Darnell stopped cold. "LeBay?
Rollie
LeBay?"
"Yes, that's right."
"Army? Retired?"
"Yes."
"Holy Christ, sure! He brought it in Here just as regular as clockwork for six
maybe eight years, then he stopped coming. A long time ago. What a bastard
that man was. If you poured boiling water down that whoremaster's throat, he
would have peed ice cubes. He couldn't get along with a living soul." He
gripped my shoulder harder. "Does your friend Cunningham know LeBay's
wife committed suicide in that car?"
"What?" I said, acting surprised—I didn't want him to know I'd been
interested enough to talk to LeBay's brother after the funeral. I was afraid
Darnell might repeat the information to Arnie—complete with his source.
Darnell told me the whole story. First the daughter, then the mother.
"No," I said when he was done. "I'm pretty sure Arnie doesn't know that. Are
you going to tell him?" The eyes, appraising again. "Are you?"
"No," I said. "I don't see any reason to.
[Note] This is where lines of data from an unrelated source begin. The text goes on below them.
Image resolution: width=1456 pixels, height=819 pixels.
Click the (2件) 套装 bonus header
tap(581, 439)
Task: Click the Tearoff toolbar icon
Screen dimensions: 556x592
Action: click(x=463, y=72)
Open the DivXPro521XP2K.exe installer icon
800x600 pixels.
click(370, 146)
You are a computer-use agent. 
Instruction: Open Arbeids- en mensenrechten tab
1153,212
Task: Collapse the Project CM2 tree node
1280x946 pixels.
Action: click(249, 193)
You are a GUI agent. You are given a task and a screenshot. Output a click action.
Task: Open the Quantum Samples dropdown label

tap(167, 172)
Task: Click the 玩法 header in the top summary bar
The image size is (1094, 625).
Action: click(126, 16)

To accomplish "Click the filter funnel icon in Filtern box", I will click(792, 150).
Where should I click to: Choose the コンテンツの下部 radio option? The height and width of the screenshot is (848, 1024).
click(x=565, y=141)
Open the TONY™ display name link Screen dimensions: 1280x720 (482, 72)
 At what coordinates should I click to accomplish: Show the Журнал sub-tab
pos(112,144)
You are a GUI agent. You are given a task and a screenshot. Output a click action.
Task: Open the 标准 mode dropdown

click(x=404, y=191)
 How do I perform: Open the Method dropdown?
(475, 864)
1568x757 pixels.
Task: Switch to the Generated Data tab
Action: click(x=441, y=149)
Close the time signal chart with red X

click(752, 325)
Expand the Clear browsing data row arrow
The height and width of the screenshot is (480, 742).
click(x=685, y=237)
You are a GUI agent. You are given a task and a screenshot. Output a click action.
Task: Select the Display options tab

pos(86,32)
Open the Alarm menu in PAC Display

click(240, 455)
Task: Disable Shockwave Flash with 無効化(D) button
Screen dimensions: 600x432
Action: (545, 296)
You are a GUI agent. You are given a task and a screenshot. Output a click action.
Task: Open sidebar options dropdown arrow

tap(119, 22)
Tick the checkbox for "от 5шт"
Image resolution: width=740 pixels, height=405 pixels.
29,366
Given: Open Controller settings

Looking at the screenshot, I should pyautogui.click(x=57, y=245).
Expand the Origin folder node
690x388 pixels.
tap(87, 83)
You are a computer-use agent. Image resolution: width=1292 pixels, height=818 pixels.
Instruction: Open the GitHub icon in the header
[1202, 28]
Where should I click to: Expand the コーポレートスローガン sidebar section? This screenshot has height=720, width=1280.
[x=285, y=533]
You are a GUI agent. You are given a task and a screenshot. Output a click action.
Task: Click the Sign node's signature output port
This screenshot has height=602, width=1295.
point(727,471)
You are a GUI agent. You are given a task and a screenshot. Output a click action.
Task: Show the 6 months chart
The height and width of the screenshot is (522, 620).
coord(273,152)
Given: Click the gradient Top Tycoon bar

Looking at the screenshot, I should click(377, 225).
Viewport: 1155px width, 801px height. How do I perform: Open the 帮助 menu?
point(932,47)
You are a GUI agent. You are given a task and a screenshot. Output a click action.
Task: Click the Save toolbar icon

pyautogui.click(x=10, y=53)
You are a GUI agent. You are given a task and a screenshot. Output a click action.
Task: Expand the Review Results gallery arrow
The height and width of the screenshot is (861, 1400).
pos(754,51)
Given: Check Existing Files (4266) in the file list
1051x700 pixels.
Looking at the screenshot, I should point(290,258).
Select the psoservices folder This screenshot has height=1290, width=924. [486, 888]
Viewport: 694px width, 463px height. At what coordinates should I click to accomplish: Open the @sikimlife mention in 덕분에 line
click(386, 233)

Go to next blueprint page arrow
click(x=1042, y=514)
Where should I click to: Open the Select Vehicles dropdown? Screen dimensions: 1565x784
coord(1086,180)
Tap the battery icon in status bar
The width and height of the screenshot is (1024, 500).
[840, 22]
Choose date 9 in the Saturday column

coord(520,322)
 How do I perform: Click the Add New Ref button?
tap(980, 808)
"Then neither do I." He opened the door, and the greasy air of the garage
smelled almost sweet after the cigar smoke in the office. "That sonofabitch
LeBay, I'll be damned. I hope he's doing right-face-left-face and to-the-rear-
march down in hell." His mouth turned down viciously for just a moment, and
then he glanced over at where Christine sat in stall twenty with her old,
rusting paint and her new radio aerial and half a grille. "
That
bitch back
again," he said, and then he glanced at me. "Well, they say bad pennies
always turn up, huh?"
"Yes," I said. "I guess they do."
"So long, kid," he said, sticking a fresh cigar in his mouth. "Say hi to your
dad for me."
"I will."
"And tell Cunningham to keep an eye out for that punk Repperton. I got an
idea he might be the sort who'd hold a grudge."
"Me too," I said.
I walked out of the garage, pausing once to glance back but looking in from
the glare, Christine was little more than a shadow among shadows.